In D.C., Florida fears over health care reform
Health care reform is supposed to address a badly flawed system, but Florida hospital and insurance executives sounded widespread concern about the proposals in a meeting this morning with the congressional delegation.
The executives said they fear safety net hospitals, like Jackson Memorial in Miami, would lose tens of millions, and said there is not enough to address a doctor shortage or long-term care needs.
"It is full of unintended consequences," said Michael Schlossberg with the Broward Association of Health Underwriters.
Dr. Eneida Roldan, president and CEO of Jackson Health System, said proposed cuts for disproportionate share hospitals would have devastating effect. Florida already ranks 44th in per capita funding despite having some of the most pressing needs. Jackson stands to lose $81 million in Medicaid funding and $43 million in Medicare, she said.
U.S. Rep. Kathy Castor, D-Tampa, said House leaders have agreed to look at the proposed cuts for unfunded care.
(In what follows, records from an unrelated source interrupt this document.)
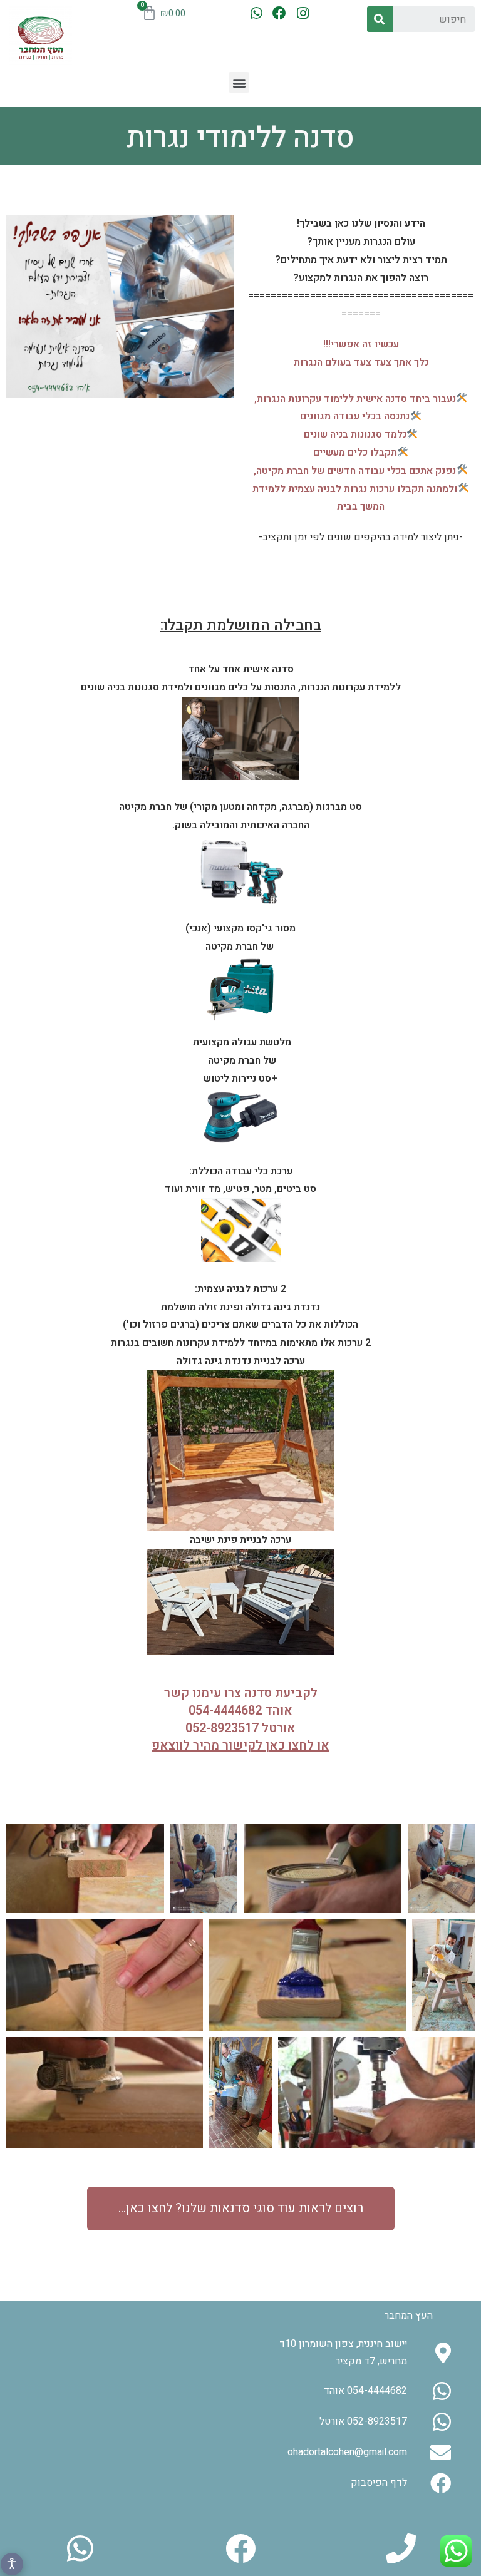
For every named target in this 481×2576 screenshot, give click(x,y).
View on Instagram (212, 2332)
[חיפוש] (380, 19)
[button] (239, 82)
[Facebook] (279, 13)
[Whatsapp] (256, 13)
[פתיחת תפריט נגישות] (12, 2564)
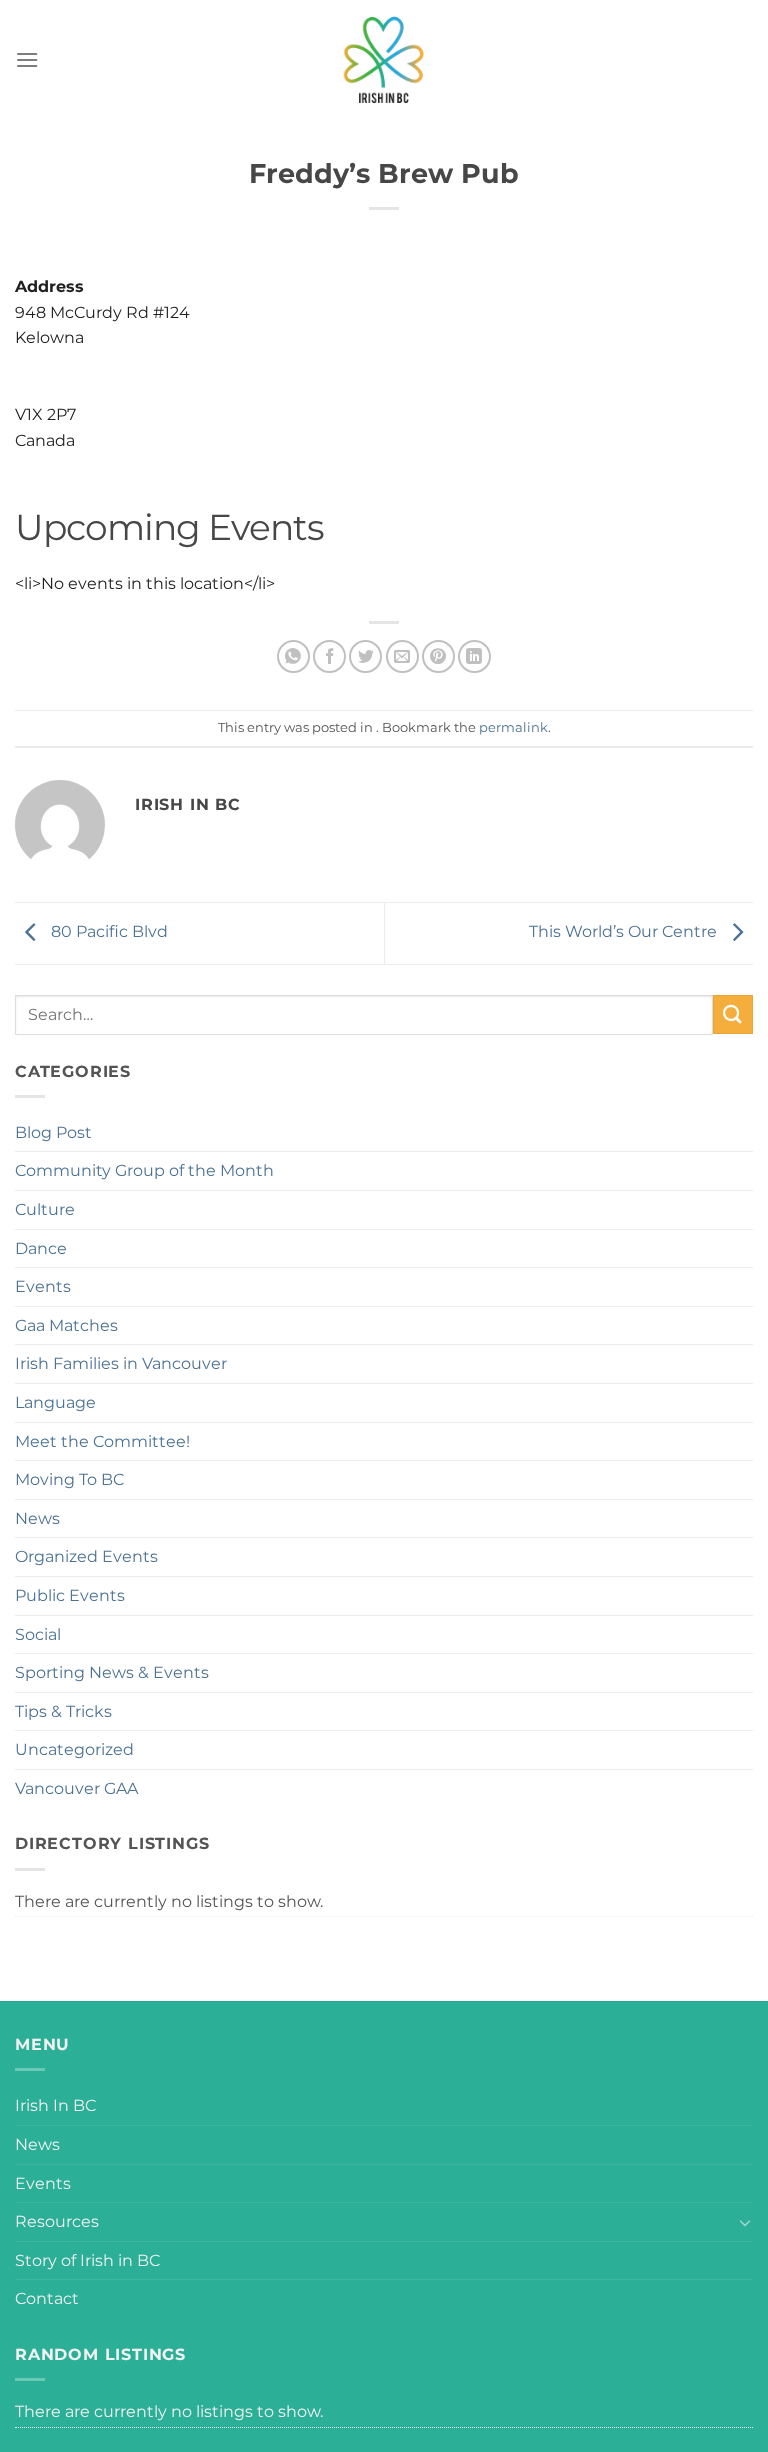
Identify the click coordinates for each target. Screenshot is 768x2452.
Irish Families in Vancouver (121, 1363)
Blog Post (53, 1132)
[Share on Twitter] (365, 656)
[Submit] (733, 1014)
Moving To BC (69, 1479)
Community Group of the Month (144, 1170)
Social (38, 1634)
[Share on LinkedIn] (474, 656)
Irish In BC (55, 2105)
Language (55, 1402)
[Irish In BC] (384, 60)
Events (43, 1286)
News (37, 1518)
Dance (41, 1248)
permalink (513, 727)
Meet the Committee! (102, 1441)
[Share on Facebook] (329, 656)
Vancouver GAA (76, 1788)
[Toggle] (745, 2222)
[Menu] (27, 59)
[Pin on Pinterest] (438, 656)
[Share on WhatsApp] (293, 656)
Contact (47, 2298)
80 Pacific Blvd (107, 931)
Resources (57, 2221)
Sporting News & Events (112, 1672)
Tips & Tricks (63, 1711)
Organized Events (86, 1556)
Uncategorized (74, 1749)
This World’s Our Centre (625, 931)
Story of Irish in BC (87, 2260)
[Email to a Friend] (402, 656)
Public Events (70, 1595)
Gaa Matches (66, 1325)
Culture (45, 1209)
She highlighted positive aspects of the plan, including some increased funding for doctor residencies (a few hundred for Florida) but acknowledged there is more work to do.
"We're so close to this historic step," Castor said. "Floridians have a lot to gain."
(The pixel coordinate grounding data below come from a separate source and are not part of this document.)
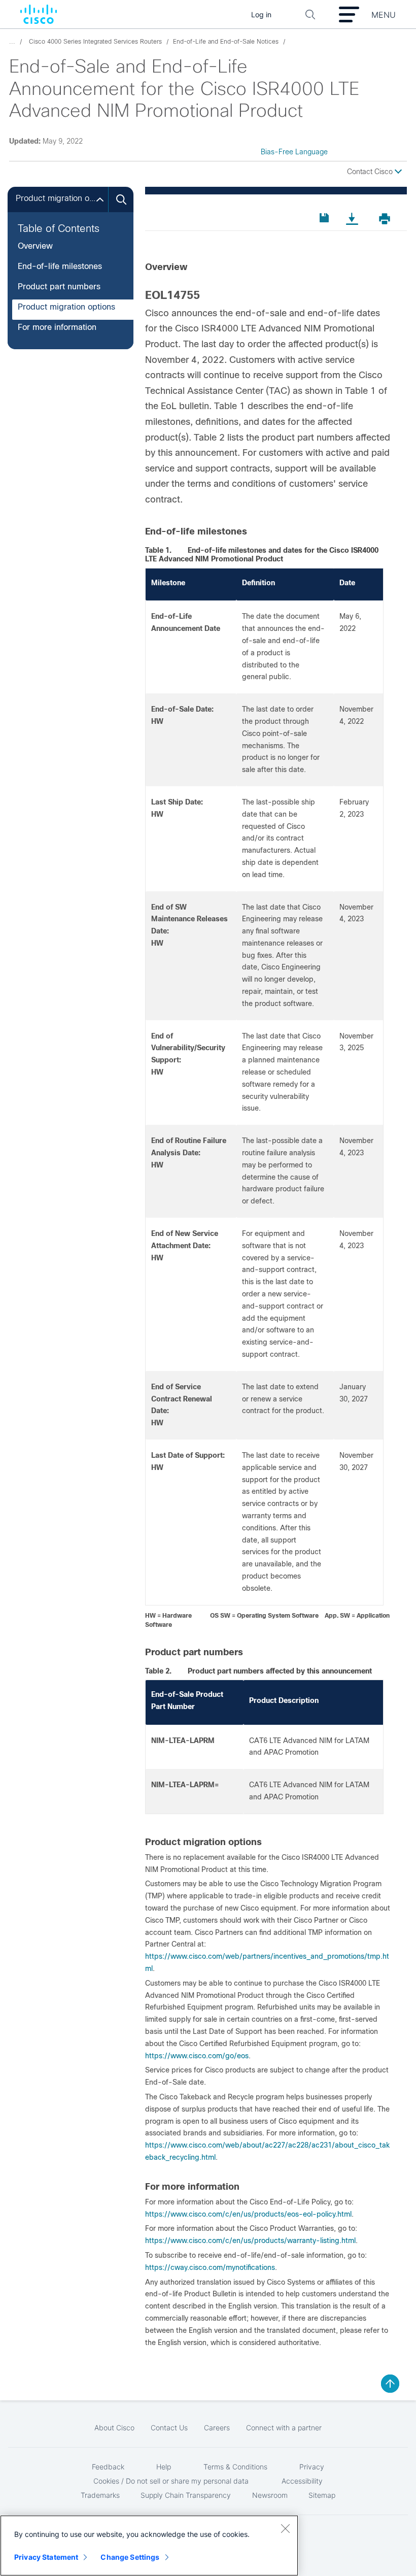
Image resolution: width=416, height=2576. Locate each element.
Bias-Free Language (294, 152)
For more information (57, 327)
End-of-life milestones (60, 266)
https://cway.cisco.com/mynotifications (210, 2267)
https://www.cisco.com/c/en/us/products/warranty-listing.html (250, 2240)
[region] (149, 2545)
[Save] (326, 217)
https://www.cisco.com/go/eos (197, 2056)
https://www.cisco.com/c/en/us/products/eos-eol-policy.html (248, 2214)
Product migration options (66, 307)
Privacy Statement (46, 2557)
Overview (35, 246)
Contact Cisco (371, 172)
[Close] (285, 2528)
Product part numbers (59, 286)
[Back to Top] (390, 2383)
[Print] (387, 219)
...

Though cordial, lawmakers at times displayed the tension surrounding the debate.
Rep. Allen Boyd, D-Monticello, suggested greed has helped cripple the system. "When I was growing up, doctors weren't in it for the profit," he said.
Rep. Mario Diaz-Balart, R-Miami, blasted the House Democratic bill, saying it would result in cuts to Medicare.
But Rep. Alcee Hastings, D-Miramar, said reservations among lawmakers reflected re-election calculations, not courage. "It's impossible to believe that we don't have the sense enough to sit down and do what is right for our country."